Shandwick and the JWA have launched a high-profile public relations campaign, including newspaper and TV advertisements, in Australian media. Advertisements in last weekends newspapers, titled ''Whaling the facts'', said that ''all whales aren't endangered'' and ''many are abundant''. A leaflet letterboxed to households in Adelaide claimed that whale meat is to Japanese what meat pies are to Australians. ''Don't interfere in our culture and we won't interfere in yours,'' the leaflet said.
But Greenpeace campaigner Denise Boyd rejects the claim that whaling in the southern oceans and South Pacific is a long-held Japanese tradition. ''Large-scale commercial whaling in the Antarctic, 6,000 miles from Japan and using technology imported from Norway, cannot be described as a cultural activity,'' she said.
While whale meat consumption has dramatically dropped in Japan, the economic benefits from whale watching has grown. The Australian government estimates that more than 5.4 million people per year in as many as 65 countries went whale watching in an industry estimated at over US$500 million. Whale watching is now emerging as a major economic player in some regional economies such as the Maori-owned operations at Kaikoura on New Zealand's South Island and in Tonga.

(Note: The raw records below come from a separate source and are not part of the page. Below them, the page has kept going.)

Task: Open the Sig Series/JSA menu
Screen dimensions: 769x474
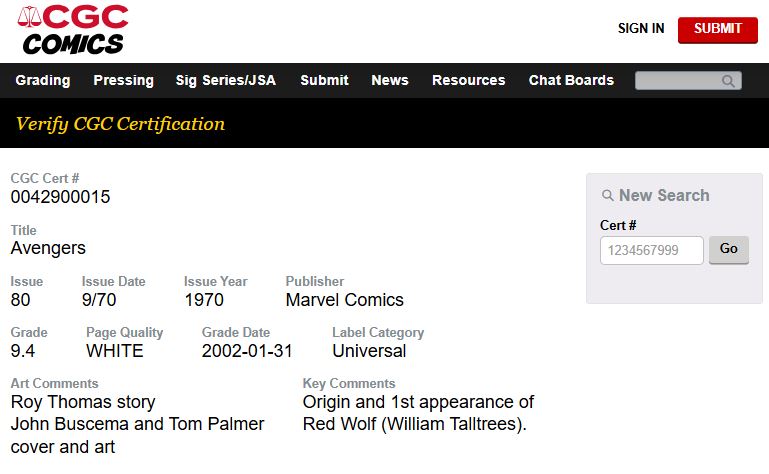Action: 225,80
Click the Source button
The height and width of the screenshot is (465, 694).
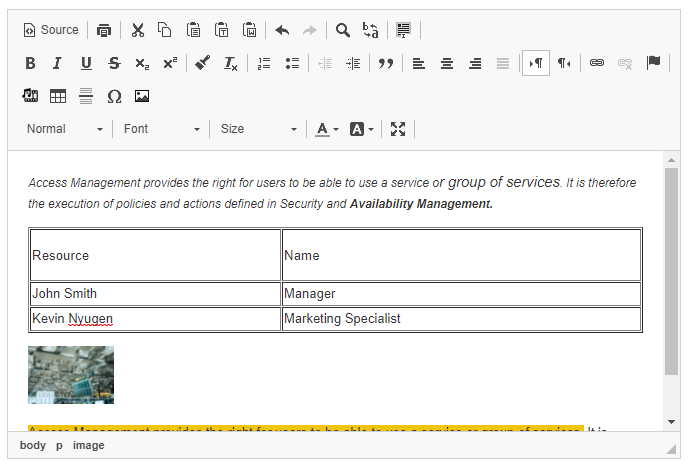pos(51,30)
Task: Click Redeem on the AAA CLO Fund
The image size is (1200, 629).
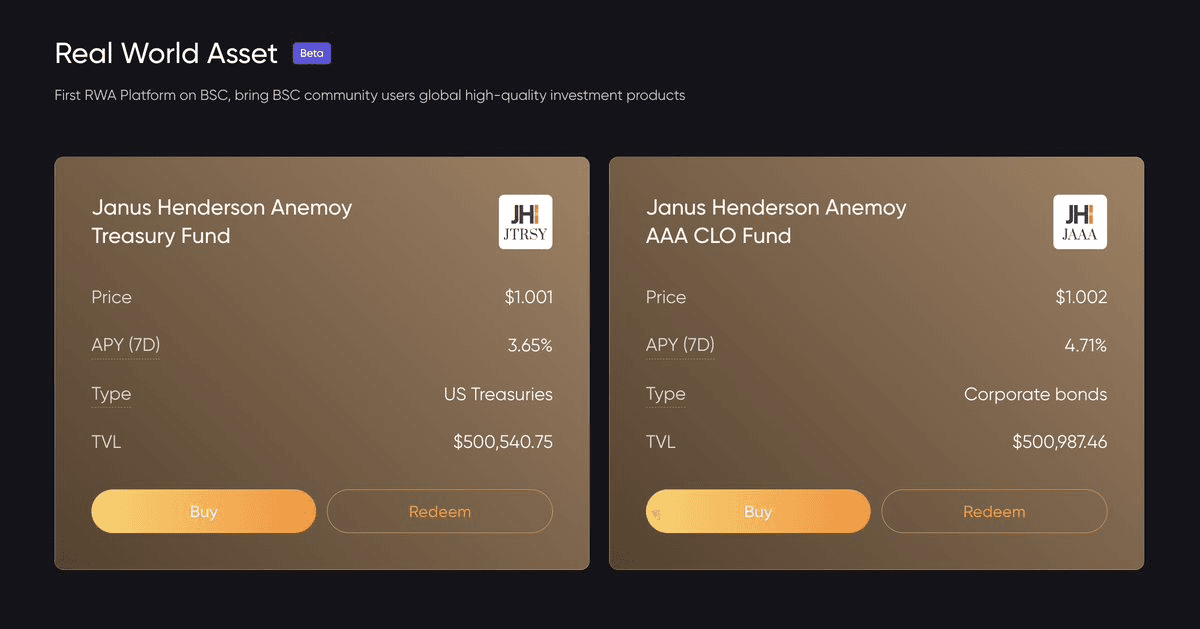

While Pacific nations benefits from whale watching, environmental groups have accused the Japanese government of pressuring many small IWC member nations to either abstain from supporting the sanctuary proposal or backing Japan and voting against it. ''While unsubstantiated as a claim, it is suspected that Japan purchases votes from smaller developing states each year through aid and donations to small economies,'' said Australian Conservation Foundation (ACF) national marine campaigner, Margi Prideaux.
But the spokeswoman for the Japanese delegation rejects this. ''We do not buy any votes from anybody,'' Shigeko Misaki said.

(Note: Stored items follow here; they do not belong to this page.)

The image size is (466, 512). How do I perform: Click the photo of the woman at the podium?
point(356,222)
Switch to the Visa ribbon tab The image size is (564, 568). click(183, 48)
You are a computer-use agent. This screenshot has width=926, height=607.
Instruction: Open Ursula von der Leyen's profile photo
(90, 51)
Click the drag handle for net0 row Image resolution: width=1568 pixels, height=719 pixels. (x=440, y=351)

A pro-whaling television advertisement, screened for the first time last weekend, argues that whales compete directly with humans for fish populations. ''What we are saying is if whales are in abundance there shouldn't be any reason not to utilize them in order to keep their populations in balance with the fish population,'' Alan Macnow, president of Tele-Press, the Japanese Whaling Association's media service, told one media outlet.
But Environment Australia, the government environmental agency, argued that ''there is no evidence that whale populations have direct impacts on commercial fish stocks''. In a report assessing claims by the whaling industry, Environment Australia said: ''Differences in feeding behavior and migration patterns largely preclude direct competition between whales and fisheries in the South Pacific Ocean . . . Overlap with commercially fished species is relatively low as much of their feeding is in waters that are not exploited by fisheries.''
The Japanese delegation plan to announce during the IWC conference plans to increase the number of whales killed within the proposed sanctuary, despite the IWC's moratorium on commercial whaling that came into effect in 1986. Japan currently hunts 440 minke whales in the protected Southern Ocean whale sanctuary each year by exploiting a loophole in the IWC's regulations that allows ''scientific'' whaling.
Japan's use of the loophole to allow the killing of whales and the subsequent commercial sale of whale meat has angered the Australian government. ''There is no scientific justification for whales to be killed in order for them to be studied,'' Australia's Environment Minister Senator Robert Hill said. The IWC's Scientific Committee has also reviewed Japan's research program and concluded that it is ''not required'' for management.
For Greenpeace, ending whaling in the southern hemisphere will help boost local Pacific economies. ''It's about ensuring healthy whale populations in our region, and security for the emerging whale watching industry that can provide positive economic benefits for Pacific nations in a way that commercial whaling cannot,'' Greenpeace's Boyd said.